Repeat these lines of material exactly as they appear, with nothing changed.

BEGIN Data shown

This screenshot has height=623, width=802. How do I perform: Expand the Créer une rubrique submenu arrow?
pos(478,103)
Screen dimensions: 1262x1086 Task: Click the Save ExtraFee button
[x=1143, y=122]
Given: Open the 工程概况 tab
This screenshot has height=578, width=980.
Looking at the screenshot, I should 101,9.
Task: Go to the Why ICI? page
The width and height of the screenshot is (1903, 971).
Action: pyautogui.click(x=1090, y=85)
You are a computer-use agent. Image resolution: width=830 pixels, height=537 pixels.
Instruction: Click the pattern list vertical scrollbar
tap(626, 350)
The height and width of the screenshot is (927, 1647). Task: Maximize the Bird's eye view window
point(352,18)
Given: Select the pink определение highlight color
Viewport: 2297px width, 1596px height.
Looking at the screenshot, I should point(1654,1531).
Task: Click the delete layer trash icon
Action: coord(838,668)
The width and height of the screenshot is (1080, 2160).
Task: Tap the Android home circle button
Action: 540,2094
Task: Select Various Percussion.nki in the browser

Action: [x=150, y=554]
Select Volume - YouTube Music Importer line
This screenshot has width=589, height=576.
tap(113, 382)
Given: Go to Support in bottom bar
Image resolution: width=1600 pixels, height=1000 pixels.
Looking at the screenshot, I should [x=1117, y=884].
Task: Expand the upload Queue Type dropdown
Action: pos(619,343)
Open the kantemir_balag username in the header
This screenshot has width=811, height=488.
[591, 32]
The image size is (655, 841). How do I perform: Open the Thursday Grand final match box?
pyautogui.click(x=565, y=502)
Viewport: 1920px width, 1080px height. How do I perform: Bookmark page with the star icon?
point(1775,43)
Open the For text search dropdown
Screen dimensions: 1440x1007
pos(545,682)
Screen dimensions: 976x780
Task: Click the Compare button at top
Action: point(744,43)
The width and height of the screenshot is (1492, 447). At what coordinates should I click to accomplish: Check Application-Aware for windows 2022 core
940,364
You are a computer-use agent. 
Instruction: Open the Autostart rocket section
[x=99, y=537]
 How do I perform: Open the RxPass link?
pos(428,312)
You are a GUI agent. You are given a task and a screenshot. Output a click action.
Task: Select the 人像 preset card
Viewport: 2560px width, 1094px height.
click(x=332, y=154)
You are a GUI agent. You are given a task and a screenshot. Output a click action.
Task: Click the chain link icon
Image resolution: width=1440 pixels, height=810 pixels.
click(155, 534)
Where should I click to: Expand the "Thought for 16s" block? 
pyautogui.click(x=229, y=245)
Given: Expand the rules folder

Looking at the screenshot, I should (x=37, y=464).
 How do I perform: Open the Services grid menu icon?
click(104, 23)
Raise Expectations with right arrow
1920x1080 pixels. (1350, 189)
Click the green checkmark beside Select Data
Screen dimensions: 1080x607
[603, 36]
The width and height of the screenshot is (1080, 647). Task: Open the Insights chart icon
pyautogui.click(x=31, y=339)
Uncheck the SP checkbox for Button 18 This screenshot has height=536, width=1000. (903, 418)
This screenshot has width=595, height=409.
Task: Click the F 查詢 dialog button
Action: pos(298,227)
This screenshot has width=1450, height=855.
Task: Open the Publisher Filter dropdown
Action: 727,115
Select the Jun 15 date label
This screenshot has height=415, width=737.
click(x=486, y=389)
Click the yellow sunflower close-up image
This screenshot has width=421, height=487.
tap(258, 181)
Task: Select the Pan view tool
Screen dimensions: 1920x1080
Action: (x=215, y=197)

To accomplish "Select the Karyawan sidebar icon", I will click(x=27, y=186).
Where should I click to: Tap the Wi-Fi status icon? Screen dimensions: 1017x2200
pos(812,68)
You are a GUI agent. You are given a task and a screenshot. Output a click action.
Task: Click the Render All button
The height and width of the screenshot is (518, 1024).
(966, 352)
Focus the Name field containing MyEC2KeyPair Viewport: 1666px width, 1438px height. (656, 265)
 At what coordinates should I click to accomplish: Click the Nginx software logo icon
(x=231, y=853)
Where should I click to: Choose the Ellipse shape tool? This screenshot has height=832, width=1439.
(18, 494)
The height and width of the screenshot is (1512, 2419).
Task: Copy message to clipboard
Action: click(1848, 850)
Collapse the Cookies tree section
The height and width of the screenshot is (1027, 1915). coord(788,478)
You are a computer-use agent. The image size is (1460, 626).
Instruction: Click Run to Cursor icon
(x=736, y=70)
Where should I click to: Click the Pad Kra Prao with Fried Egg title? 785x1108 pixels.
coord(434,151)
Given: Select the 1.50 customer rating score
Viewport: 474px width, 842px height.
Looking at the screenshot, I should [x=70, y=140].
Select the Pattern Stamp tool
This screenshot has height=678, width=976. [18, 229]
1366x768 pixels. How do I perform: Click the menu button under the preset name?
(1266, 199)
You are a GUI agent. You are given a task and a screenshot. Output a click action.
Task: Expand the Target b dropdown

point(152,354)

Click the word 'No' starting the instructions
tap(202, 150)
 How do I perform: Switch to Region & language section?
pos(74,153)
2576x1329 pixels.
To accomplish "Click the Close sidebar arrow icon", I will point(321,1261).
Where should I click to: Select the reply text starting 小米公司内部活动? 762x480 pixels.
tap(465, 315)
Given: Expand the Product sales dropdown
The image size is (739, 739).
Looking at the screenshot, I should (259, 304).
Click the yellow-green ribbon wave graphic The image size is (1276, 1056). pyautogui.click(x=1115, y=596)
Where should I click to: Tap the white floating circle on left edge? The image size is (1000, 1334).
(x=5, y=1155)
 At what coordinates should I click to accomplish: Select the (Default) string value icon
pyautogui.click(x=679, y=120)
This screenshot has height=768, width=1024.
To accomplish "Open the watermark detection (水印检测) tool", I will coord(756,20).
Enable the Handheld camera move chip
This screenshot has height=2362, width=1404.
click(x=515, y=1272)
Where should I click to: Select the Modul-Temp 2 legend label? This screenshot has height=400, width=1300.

END Data shown

Output for this exercise
This screenshot has height=623, width=802. How do I perform: Expand the Créer une rubrique submenu arrow?
pos(478,103)
Screen dimensions: 1262x1086 Task: Click the Save ExtraFee button
[x=1143, y=122]
Given: Open the 工程概况 tab
This screenshot has height=578, width=980.
Looking at the screenshot, I should 101,9.
Task: Go to the Why ICI? page
The width and height of the screenshot is (1903, 971).
Action: pyautogui.click(x=1090, y=85)
You are a computer-use agent. Image resolution: width=830 pixels, height=537 pixels.
Instruction: Click the pattern list vertical scrollbar
tap(626, 350)
The height and width of the screenshot is (927, 1647). Task: Maximize the Bird's eye view window
point(352,18)
Given: Select the pink определение highlight color
Viewport: 2297px width, 1596px height.
Looking at the screenshot, I should point(1654,1531).
Task: Click the delete layer trash icon
Action: coord(838,668)
The width and height of the screenshot is (1080, 2160).
Task: Tap the Android home circle button
Action: 540,2094
Task: Select Various Percussion.nki in the browser

Action: [x=150, y=554]
Select Volume - YouTube Music Importer line
This screenshot has width=589, height=576.
tap(113, 382)
Given: Go to Support in bottom bar
Image resolution: width=1600 pixels, height=1000 pixels.
Looking at the screenshot, I should [x=1117, y=884].
Task: Expand the upload Queue Type dropdown
Action: pos(619,343)
Open the kantemir_balag username in the header
This screenshot has width=811, height=488.
[591, 32]
The image size is (655, 841). How do I perform: Open the Thursday Grand final match box?
pyautogui.click(x=565, y=502)
Viewport: 1920px width, 1080px height. How do I perform: Bookmark page with the star icon?
point(1775,43)
Open the For text search dropdown
Screen dimensions: 1440x1007
pos(545,682)
Screen dimensions: 976x780
Task: Click the Compare button at top
Action: point(744,43)
The width and height of the screenshot is (1492, 447). At what coordinates should I click to accomplish: Check Application-Aware for windows 2022 core
940,364
You are a computer-use agent. 
Instruction: Open the Autostart rocket section
[x=99, y=537]
 How do I perform: Open the RxPass link?
pos(428,312)
You are a GUI agent. You are given a task and a screenshot. Output a click action.
Task: Select the 人像 preset card
Viewport: 2560px width, 1094px height.
click(x=332, y=154)
You are a GUI agent. You are given a task and a screenshot. Output a click action.
Task: Click the chain link icon
Image resolution: width=1440 pixels, height=810 pixels.
click(155, 534)
Where should I click to: Expand the "Thought for 16s" block? 
pyautogui.click(x=229, y=245)
Given: Expand the rules folder

Looking at the screenshot, I should (x=37, y=464).
 How do I perform: Open the Services grid menu icon?
click(104, 23)
Raise Expectations with right arrow
1920x1080 pixels. (1350, 189)
Click the green checkmark beside Select Data
Screen dimensions: 1080x607
[603, 36]
The width and height of the screenshot is (1080, 647). Task: Open the Insights chart icon
pyautogui.click(x=31, y=339)
Uncheck the SP checkbox for Button 18 This screenshot has height=536, width=1000. (903, 418)
This screenshot has width=595, height=409.
Task: Click the F 查詢 dialog button
Action: pos(298,227)
This screenshot has width=1450, height=855.
Task: Open the Publisher Filter dropdown
Action: 727,115
Select the Jun 15 date label
This screenshot has height=415, width=737.
click(x=486, y=389)
Click the yellow sunflower close-up image
This screenshot has width=421, height=487.
tap(258, 181)
Task: Select the Pan view tool
Screen dimensions: 1920x1080
Action: (x=215, y=197)

To accomplish "Select the Karyawan sidebar icon", I will click(x=27, y=186).
Where should I click to: Tap the Wi-Fi status icon? Screen dimensions: 1017x2200
pos(812,68)
You are a GUI agent. You are given a task and a screenshot. Output a click action.
Task: Click the Render All button
The height and width of the screenshot is (518, 1024).
(966, 352)
Focus the Name field containing MyEC2KeyPair Viewport: 1666px width, 1438px height. (656, 265)
 At what coordinates should I click to accomplish: Click the Nginx software logo icon
(x=231, y=853)
Where should I click to: Choose the Ellipse shape tool? This screenshot has height=832, width=1439.
(18, 494)
The height and width of the screenshot is (1512, 2419).
Task: Copy message to clipboard
Action: click(1848, 850)
Collapse the Cookies tree section
The height and width of the screenshot is (1027, 1915). coord(788,478)
You are a computer-use agent. The image size is (1460, 626).
Instruction: Click Run to Cursor icon
(x=736, y=70)
Where should I click to: Click the Pad Kra Prao with Fried Egg title? 785x1108 pixels.
coord(434,151)
Given: Select the 1.50 customer rating score
Viewport: 474px width, 842px height.
Looking at the screenshot, I should [x=70, y=140].
Select the Pattern Stamp tool
This screenshot has height=678, width=976. [18, 229]
1366x768 pixels. How do I perform: Click the menu button under the preset name?
(1266, 199)
You are a GUI agent. You are given a task and a screenshot. Output a click action.
Task: Expand the Target b dropdown

point(152,354)

Click the word 'No' starting the instructions
tap(202, 150)
 How do I perform: Switch to Region & language section?
pos(74,153)
2576x1329 pixels.
To accomplish "Click the Close sidebar arrow icon", I will point(321,1261).
Where should I click to: Select the reply text starting 小米公司内部活动? 762x480 pixels.
tap(465, 315)
Given: Expand the Product sales dropdown
The image size is (739, 739).
Looking at the screenshot, I should (259, 304).
Click the yellow-green ribbon wave graphic The image size is (1276, 1056). pyautogui.click(x=1115, y=596)
Where should I click to: Tap the white floating circle on left edge? The image size is (1000, 1334).
(x=5, y=1155)
 At what coordinates should I click to accomplish: Select the (Default) string value icon
pyautogui.click(x=679, y=120)
This screenshot has height=768, width=1024.
To accomplish "Open the watermark detection (水印检测) tool", I will coord(756,20).
Enable the Handheld camera move chip
This screenshot has height=2362, width=1404.
click(x=515, y=1272)
Where should I click to: Select the Modul-Temp 2 legend label? This screenshot has height=400, width=1300.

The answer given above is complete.